The closed city of Sarov is where USSR’s first nuclear bomb was produced leading to the testing of “First Lightning” on August 29, 1949. The city is overseen by Rosatom, Russia’s nuclear energy corporation, which its website attests, “produces supercomputers and software as well as different nuclear and non-nuclear innovative products” and is the largest electricity generating company in Russia.

Here’s response from the staff of Livermore Computing (LC) at the Lawrence Livermore National Laboratory (LLNL): "In general, though, it’s fun to think about how you could use lots of supercomputing power for Bitcoin mining, but even our machines aren’t big enough to break the system. The number of machines mining bitcoin worldwide has been estimated to have a hash rate many thousands of times faster than all the Top 500 machines combined, so we wouldn’t be able to decide to break the blockchain by ourselves. Also, mining bitcoins requires a lot of power, and it’s been estimated that even if you used our Sequoia system to mine bitcoin, you’d only make $40/day. The amount we pay every day to power the machine is a lot more than that. So even if it were legal to mine bitcoins with DOE supercomputers, there’d be no point. The most successful machines for mining bitcoins use low-power custom ASICs built specifically for hashing, and they’ll be more cost-effective than a general purpose CPU or GPU system any day."

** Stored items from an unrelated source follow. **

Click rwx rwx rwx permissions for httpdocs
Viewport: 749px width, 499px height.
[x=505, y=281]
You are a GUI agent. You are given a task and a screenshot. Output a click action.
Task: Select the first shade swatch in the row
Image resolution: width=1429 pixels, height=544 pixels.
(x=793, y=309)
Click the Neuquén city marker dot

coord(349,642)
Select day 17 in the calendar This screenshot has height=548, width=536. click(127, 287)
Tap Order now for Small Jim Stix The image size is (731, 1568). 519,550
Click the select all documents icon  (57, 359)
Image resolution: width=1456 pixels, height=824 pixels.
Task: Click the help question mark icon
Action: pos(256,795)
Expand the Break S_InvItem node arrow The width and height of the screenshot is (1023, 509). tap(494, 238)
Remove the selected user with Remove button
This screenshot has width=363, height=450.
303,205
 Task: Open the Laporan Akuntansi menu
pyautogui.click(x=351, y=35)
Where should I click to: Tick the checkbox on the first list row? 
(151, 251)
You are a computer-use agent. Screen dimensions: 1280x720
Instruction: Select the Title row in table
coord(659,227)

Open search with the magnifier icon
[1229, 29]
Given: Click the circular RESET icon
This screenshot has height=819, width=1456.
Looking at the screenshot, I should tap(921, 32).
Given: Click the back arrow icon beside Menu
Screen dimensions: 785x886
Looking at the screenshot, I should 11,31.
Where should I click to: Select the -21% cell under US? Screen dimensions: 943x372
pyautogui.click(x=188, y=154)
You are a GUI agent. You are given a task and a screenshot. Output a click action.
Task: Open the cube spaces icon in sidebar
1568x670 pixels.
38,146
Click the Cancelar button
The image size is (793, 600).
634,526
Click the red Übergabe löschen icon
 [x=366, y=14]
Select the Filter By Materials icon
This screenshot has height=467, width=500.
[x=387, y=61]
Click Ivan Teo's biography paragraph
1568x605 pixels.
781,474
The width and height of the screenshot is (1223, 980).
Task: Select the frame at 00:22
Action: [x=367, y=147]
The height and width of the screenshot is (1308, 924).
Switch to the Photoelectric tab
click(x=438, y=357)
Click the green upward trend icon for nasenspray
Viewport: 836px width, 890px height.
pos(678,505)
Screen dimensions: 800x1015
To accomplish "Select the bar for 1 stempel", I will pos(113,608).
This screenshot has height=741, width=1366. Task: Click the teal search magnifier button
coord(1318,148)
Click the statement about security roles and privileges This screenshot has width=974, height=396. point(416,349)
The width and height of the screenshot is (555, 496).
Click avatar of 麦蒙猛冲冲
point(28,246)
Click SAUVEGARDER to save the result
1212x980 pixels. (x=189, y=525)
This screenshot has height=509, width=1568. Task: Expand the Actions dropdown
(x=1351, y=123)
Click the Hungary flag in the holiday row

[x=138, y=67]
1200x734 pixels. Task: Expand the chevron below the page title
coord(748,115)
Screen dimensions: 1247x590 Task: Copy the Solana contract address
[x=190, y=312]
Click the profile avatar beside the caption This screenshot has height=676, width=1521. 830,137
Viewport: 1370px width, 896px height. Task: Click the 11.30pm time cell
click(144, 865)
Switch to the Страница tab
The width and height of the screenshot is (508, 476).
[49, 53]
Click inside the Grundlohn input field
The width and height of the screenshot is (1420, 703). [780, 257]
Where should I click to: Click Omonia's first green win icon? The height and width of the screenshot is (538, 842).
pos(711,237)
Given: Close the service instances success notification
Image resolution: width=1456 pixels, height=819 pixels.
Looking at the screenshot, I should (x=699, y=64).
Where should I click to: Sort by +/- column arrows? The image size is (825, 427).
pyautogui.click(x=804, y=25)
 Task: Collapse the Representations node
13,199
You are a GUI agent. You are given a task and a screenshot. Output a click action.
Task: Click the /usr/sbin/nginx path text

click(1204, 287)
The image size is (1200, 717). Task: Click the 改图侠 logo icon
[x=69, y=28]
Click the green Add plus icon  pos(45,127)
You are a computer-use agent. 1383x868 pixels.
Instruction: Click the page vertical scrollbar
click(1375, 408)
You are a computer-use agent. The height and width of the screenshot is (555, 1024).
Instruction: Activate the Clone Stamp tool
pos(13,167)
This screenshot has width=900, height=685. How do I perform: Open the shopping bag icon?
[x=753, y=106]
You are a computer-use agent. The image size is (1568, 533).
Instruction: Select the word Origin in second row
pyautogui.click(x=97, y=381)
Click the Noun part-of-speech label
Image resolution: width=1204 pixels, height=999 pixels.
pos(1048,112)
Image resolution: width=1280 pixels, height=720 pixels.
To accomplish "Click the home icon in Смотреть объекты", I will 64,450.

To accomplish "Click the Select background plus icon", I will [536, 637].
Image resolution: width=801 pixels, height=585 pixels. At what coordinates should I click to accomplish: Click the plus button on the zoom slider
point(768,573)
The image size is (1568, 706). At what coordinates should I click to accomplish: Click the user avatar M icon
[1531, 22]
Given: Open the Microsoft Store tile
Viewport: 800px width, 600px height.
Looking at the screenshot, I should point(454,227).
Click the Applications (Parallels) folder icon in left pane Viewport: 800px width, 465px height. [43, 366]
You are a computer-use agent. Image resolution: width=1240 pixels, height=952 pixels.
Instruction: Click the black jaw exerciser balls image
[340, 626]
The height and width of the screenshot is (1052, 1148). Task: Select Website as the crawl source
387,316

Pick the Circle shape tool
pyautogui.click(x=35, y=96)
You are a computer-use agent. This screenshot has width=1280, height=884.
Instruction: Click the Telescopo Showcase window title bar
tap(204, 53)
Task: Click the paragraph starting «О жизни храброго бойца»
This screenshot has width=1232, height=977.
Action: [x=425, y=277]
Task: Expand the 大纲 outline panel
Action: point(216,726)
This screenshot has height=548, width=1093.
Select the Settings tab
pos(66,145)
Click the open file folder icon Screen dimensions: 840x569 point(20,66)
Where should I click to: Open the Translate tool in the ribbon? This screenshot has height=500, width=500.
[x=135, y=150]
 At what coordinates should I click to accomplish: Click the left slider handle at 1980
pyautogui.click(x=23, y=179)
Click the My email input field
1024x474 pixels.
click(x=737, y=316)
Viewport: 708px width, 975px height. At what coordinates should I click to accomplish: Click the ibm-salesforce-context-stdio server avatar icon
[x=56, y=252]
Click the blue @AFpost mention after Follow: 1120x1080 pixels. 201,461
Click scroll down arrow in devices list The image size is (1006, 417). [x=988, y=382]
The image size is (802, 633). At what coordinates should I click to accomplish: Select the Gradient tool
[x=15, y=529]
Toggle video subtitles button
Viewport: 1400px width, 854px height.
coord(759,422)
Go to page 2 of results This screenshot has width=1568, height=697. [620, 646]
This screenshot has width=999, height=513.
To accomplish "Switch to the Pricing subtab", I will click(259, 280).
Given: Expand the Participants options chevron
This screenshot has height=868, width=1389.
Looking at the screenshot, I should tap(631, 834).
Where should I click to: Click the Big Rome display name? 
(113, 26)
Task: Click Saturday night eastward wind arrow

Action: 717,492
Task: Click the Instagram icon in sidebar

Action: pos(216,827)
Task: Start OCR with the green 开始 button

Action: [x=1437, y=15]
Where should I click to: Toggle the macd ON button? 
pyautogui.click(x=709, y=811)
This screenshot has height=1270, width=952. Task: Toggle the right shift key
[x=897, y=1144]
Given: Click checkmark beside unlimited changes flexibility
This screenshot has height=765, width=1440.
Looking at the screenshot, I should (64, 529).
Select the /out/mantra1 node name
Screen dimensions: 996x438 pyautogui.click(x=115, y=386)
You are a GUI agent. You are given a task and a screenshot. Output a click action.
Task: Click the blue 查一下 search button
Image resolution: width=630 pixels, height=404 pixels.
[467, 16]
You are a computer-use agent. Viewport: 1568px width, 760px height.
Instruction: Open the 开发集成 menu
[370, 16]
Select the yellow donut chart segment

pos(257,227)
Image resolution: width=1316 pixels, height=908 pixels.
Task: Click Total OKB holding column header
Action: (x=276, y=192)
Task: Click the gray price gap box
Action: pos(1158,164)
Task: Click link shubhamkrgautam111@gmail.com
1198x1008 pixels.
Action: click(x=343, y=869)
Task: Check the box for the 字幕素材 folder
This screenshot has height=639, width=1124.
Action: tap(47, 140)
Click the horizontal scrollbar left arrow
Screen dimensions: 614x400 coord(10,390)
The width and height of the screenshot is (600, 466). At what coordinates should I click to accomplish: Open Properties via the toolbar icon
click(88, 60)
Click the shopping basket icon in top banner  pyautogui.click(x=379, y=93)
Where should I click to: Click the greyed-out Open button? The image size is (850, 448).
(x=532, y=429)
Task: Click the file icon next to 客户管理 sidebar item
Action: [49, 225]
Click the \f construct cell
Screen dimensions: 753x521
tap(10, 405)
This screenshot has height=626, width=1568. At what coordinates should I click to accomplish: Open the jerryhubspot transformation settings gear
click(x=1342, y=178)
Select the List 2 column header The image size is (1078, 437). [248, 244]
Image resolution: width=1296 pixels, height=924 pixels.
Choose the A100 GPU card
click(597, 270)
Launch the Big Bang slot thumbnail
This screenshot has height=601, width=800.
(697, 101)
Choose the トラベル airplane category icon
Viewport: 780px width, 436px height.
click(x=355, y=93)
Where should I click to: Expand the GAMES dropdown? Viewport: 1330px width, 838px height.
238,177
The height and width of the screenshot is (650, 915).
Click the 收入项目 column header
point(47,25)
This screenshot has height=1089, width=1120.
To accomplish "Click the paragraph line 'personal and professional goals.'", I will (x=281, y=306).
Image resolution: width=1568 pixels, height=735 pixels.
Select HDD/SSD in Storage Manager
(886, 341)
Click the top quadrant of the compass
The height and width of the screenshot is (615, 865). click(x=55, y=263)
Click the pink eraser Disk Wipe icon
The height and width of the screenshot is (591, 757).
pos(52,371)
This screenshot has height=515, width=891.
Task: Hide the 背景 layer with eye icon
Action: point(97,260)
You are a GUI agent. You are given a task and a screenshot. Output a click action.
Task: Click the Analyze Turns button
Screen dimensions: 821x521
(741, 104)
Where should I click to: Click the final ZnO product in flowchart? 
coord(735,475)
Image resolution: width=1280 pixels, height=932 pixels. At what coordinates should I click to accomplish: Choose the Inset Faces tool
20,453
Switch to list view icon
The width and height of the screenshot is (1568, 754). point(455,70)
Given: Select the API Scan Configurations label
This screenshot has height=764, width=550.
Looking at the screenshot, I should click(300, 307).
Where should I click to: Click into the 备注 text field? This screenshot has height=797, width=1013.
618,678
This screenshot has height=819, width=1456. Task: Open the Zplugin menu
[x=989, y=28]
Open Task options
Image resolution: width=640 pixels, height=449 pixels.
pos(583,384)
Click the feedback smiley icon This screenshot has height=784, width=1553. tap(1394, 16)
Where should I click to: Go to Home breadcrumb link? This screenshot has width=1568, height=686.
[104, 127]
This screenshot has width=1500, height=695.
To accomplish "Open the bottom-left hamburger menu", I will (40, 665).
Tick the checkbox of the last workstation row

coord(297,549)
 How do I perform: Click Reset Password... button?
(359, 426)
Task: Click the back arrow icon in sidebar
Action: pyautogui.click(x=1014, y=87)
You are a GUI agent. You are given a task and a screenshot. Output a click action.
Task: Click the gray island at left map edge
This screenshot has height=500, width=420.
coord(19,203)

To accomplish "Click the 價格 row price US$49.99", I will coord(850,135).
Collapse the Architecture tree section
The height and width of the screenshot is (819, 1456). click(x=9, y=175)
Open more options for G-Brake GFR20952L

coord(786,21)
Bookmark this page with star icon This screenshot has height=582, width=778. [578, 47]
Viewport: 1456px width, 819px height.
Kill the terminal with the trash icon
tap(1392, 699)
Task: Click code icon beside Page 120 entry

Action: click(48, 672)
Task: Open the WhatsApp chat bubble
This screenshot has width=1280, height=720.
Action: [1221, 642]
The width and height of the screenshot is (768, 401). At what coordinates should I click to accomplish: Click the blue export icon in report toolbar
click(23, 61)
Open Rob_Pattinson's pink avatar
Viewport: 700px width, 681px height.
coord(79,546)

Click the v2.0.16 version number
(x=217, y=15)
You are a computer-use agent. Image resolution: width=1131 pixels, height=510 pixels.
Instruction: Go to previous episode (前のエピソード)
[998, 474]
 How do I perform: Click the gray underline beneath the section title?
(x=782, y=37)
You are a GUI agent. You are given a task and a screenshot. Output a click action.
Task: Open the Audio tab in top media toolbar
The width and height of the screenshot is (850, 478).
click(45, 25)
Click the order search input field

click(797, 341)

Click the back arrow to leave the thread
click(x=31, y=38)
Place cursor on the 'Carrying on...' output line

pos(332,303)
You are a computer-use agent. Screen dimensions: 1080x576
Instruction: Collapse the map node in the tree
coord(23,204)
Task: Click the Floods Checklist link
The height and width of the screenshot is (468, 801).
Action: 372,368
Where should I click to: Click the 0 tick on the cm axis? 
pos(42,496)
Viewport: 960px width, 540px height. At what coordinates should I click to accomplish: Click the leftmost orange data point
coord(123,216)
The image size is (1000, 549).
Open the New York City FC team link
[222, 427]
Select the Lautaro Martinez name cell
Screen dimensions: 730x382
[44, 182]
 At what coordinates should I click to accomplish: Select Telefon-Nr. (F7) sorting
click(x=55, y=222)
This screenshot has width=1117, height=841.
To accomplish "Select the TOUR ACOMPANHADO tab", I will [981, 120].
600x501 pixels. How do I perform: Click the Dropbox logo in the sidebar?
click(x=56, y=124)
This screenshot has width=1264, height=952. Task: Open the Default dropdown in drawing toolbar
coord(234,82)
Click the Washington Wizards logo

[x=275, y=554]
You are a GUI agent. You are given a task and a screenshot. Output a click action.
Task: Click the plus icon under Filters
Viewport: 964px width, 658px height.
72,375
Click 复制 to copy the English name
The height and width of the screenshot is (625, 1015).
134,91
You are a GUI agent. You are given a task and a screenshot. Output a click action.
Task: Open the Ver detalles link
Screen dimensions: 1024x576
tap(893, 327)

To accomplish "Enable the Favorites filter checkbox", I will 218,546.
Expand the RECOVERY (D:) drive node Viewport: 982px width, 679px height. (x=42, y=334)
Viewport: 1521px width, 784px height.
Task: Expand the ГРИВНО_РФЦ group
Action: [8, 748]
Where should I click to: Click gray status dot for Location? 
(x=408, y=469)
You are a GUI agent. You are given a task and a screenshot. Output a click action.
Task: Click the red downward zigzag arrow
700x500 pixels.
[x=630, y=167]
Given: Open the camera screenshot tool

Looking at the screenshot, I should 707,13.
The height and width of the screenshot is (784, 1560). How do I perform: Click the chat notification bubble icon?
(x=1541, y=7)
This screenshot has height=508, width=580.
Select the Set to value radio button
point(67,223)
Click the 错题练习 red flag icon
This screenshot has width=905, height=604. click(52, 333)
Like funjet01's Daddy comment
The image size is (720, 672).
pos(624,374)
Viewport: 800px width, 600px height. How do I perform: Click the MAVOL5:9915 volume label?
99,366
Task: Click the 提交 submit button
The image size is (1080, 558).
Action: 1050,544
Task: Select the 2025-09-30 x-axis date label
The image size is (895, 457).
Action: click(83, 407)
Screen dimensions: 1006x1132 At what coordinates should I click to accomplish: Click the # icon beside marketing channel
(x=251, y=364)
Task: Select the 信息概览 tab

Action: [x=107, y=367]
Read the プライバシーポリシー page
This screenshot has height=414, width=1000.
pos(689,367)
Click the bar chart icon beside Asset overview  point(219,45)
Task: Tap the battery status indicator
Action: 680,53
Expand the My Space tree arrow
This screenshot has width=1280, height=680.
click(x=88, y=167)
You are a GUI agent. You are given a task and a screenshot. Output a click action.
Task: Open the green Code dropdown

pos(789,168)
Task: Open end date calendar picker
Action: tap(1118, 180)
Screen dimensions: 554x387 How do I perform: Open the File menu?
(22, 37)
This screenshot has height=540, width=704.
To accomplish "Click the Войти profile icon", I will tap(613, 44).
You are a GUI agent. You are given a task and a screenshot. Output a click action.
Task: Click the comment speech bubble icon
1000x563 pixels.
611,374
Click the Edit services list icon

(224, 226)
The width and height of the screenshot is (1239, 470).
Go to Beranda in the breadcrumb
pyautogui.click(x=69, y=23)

Privately-networked government supercomputers are a hard target, but government websites this week proved vulnerable to cryptomining attacks. As reported, hackers exploited a number of government websites, including the U.K. Information Commissioner’s Office (ICO), using malware called Coinhive to turn visitors’ compute cycles into cryto-cash. According to British security research, more than 4,000 websites around the world were infected with the malicious program that mines for the anonymous cryptocurrency Monero by hijacking vistors’ computers.